May 13, 2026 by Victor M. Alvarez4 minutes
Almost a year ago, we published a blog post titled YARA-X just got smarter. It described some improvements aimed at making life easier for our users. Today, we are publishing a similar entry, but this time it focuses on performance improvements rather than usability.
While YARA-X has consistently offered robust performance, two major recent
changes—PR #654 and
PR #657—introduce
groundbreaking optimizations to core pattern matching and rules that make heavy
use of the matches operator.
Here is a deep dive into how these performance gains were achieved.
When searching for hundreds of thousands of byte strings simultaneously, YARA-X relies on the Aho-Corasick algorithm. This is the primary workhorse of the YARA-X scanning engine.
Previously, YARA-X utilized the widely used
aho_corasick crate, a robust
and performant implementation of the Aho-Corasick algorithm in Rust. However,
PR #654 replaces aho_corasick
with daachorse, a much faster
implementation built around a compact double-array trie data structure.
Conceptually, the implementation in daachorse mirrors the core design
principles of the original C-based YARA engine. Its performance gains over the
standard aho_corasick crate stem from two primary architectural advantages:
Tighter inner loop: Byte-by-byte traversal through NFA transitions requires fewer memory indirections and branching instructions.
Cache-efficient storage: The double-array automaton layout optimizes memory locality, drastically reducing CPU cache misses during intensive scanning over large files.
Migrating to daachorse had its own challenges, though. To facilitate a
seamless transition and ensure YARA-X’s matching semantics were fully
preserved, upstream contributions were made to daachorse to align its
API closer to the familiar aho_corasick crate. Most notably,
PR #128 added
support for Aho-Corasick automatons with duplicate patterns or no patterns
at all.
Using the full rule set from YARA Forge across
a corpus of 500 random VirusTotal files (totaling ~24GB), daachorse achieved
remarkable benchmark results:
| Scanner | Scan Time | Speedup |
|---|---|---|
| YARA-X (daachorse) | 26.152s | — |
| YARA-X (aho_corasick) | 57.584s | YARA-X with daachorse is 2.20x faster |
| YARA (legacy) | 48.275s | YARA-X with daachorse is 1.85x faster |
This brings YARA-X up to speed with legacy YARA in terms of performance. Now, we can guarantee that YARA-X is faster than YARA in almost all cases, with very few exceptions.
Starting with YARA-X v1.16.0, you can enjoy this improvement.
When authoring complex YARA rules, analysts frequently evaluate a single
variable, structure field access, or module output against dozens of distinct
regular expressions inside an or condition. A common example we had
observed in VirusTotal is inspecting domain names or URLs:
condition:
vt.net.domain.raw matches /evil-c2\.com/ or
vt.net.domain.raw matches /phishing-login\.net/ or
vt.net.domain.raw matches /malicious-dga[0-9]{4}\.org/The example above is only for illustrating the point; in real life, we have seen
rules with hundreds of matches operations like these.
Previously, YARA-X evaluated each matches expression sequentially.

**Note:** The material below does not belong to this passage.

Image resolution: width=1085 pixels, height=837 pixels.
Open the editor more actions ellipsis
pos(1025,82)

If a rule
contained fifty regex checks against the same field, the scanning engine would
execute fifty separate passes over the target string.
PR #657 introduces an advanced
compiler optimization that detects identical match targets within or
conditions and automatically groups their regular expressions into a unified
RegexSet.
A RegexSet is a specialized feature of the standard Rust
regex crate designed precisely to speed
up the matching of a single string against multiple regular expressions at the
same time.
When regular expressions are evaluated sequentially, the scanning engine incurs repeated overhead: it must re-initialize its search state and scan the entire target string from beginning to end for every single pattern. As rule complexity grows, this redundant scanning becomes a major performance bottleneck.

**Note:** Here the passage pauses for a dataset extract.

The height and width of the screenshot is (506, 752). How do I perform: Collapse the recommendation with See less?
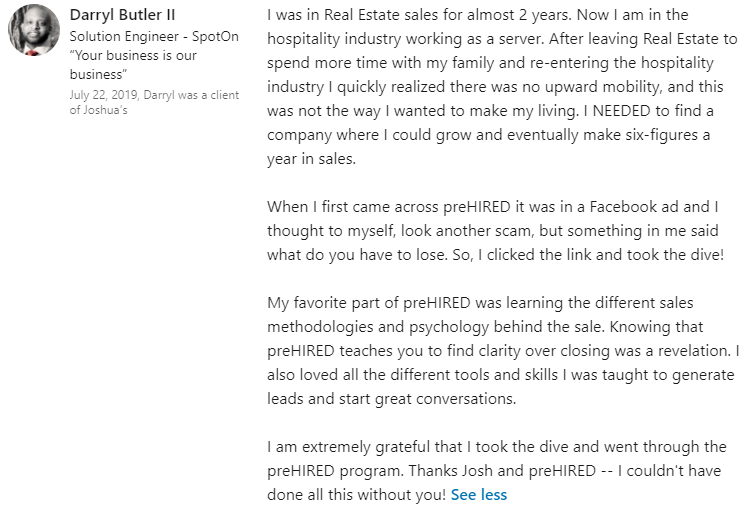click(x=478, y=494)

By grouping these expressions into a RegexSet, the compiler combines all
individual regular expressions into a single, unified state machine
(automaton). When a target string is inspected, the scanning engine executes
exactly one scan pass over the data. As it steps through each character in
the target string, the unified state machine simultaneously tracks and evaluates
potential matches for all grouped regex patterns at once.
This optimization shifts the scanning complexity from scaling linearly with the number of regex patterns to a single, highly efficient pass over the input string, delivering a huge speed improvement when executing complex rule sets.
This improvement will be released in the upcoming YARA-X v1.17.0. However, we have already deployed these changes to VirusTotal Livehunt and observed a dramatic drop in scanning time for domain-related rules. The 99th percentile execution time was cut in half, dropping from an average of over 6 seconds to less than 3 seconds. In other words, 99% of rule evaluations now complete in under 3 seconds, whereas they previously exceeded 6 seconds. Additionally, the CPU costs associated to running this workload was also cut in half.